Il provvedimento, in vigore dalla data della sua emanazione, si inserisce nel quadro normativo tracciato dal nuovo Codice dei Contratti Pubblici (D.Lgs. 36/2023, art. 41, comma 13). La determinazione aggiornata del costo della manodopera è infatti un parametro fondamentale per la stima degli importi nei bandi di gara, per la verifica della congruità delle offerte e per contrastare i fenomeni di dumping contrattuale.

La revisione delle tabelle si è resa necessaria a seguito delle richieste avanzate dalle parti sociali nell’agosto 2025, per recepire i nuovi importi dei minimi tabellari scattati a partire da maggio 2025.

Il decreto tiene conto dei recenti rinnovi dei Contratti Collettivi Nazionali di Lavoro (CCNL) del settore, tra cui:

CCNL Edili Industria-Cooperativa (siglato il 21 febbraio 2025);
CCNL Edili Piccola Industria (siglato il 15 aprile 2025);
CCNL Edili Artigianato (siglato il 20 maggio 2025).
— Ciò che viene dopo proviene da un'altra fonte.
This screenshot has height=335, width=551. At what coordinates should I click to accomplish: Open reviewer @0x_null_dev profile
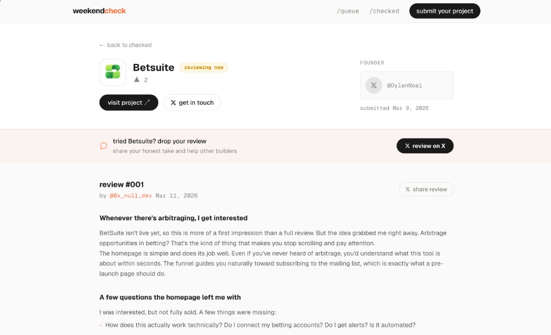point(131,196)
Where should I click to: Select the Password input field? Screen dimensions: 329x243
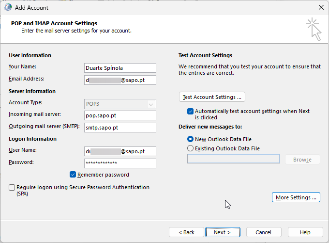click(120, 163)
Oltre ai contratti nazionali, il Ministero ha valutato attentamente anche la contrattazione collettiva di secondo livello (territoriale), che nel settore edile gioca un ruolo cruciale nella definizione degli elementi economici variabili della retribuzione.

Come si struttura il costo medio orario

Il calcolo del costo del lavoro provinciale si basa su un parametro fisso di 2.088 ore annue teoriche, dalle quali vengono sottratte 545 ore medie non lavorate, ottenendo così un totale di 1.543 ore effettivamente lavorate.
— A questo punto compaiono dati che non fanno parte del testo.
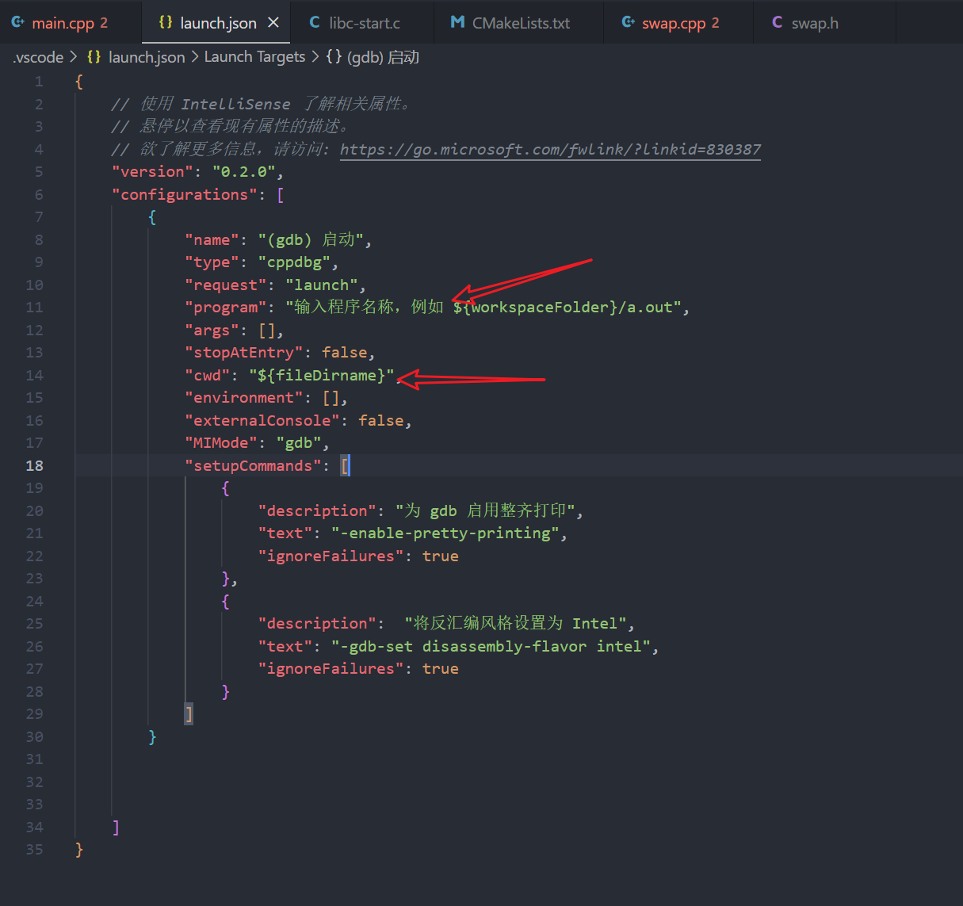
Task: Click the JSON braces icon on launch.json tab
Action: pyautogui.click(x=166, y=22)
Il costo orario finale è la somma di diverse macro-componenti:

elementi retributivi base: minimo contrattuale, indennità di contingenza, Elemento Distinto della Retribuzione (EDR), elemento variabile e indennità di settore.
oneri aggiuntivi: retribuzione per festività, riposi annui, accantonamenti presso la Cassa Edile, indennità di trasporto, permessi e formazione.
oneri previdenziali e assistenziali: contributi INPS, premi INAIL, contributi alla Cassa Edile e relative maggiorazioni.
altri elementi: Trattamento di Fine Rapporto (TFR) e sua rivalutazione, indennità sostitutiva di mensa, oneri per trasferte, previdenza complementare e versamenti al fondo sanitario (Sanedil).
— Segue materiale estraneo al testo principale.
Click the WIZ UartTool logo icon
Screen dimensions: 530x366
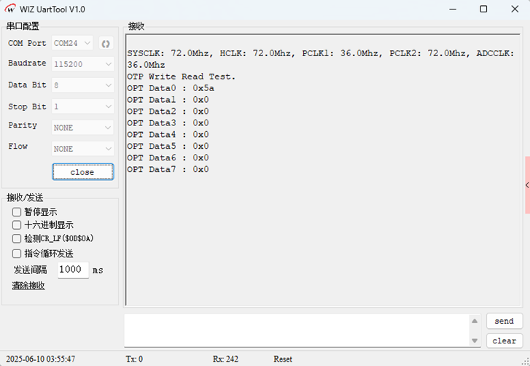coord(11,9)
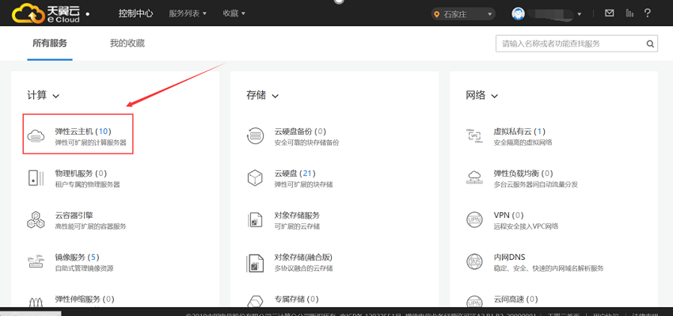Open the 石家庄 region selector
The width and height of the screenshot is (673, 316).
[x=463, y=14]
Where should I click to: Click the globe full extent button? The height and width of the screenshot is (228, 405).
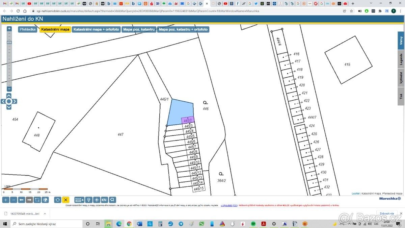pyautogui.click(x=45, y=200)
Oscillazioni e flessibilità del costo

Come precisato all’articolo 2 del Decreto, i valori indicati nelle tabelle ministeriali rappresentano un costo “medio”. Questo significa che il costo effettivo sostenuto dalla singola impresa può subire delle oscillazioni in base a due fattori principali:

benefici e agevolazioni: sgravi contributivi, fiscali o di altra natura di cui l’impresa usufruisce legittimamente in base alla normativa vigente.
oneri per la sicurezza: spese specifiche derivanti da interventi su infrastrutture, attrezzature, macchinari e altre misure adottate per garantire la salute e la sicurezza nei luoghi di lavoro, in ottemperanza al Testo Unico (D.Lgs. 81/2008).

Le nuove tabelle, distinte per operai e impiegati e declinate per singola provincia, costituiscono da oggi il nuovo punto di riferimento inderogabile per la formulazione dei quadri economici dei progetti e per la gestione degli appalti pubblici e privati nel mondo delle costruzioni.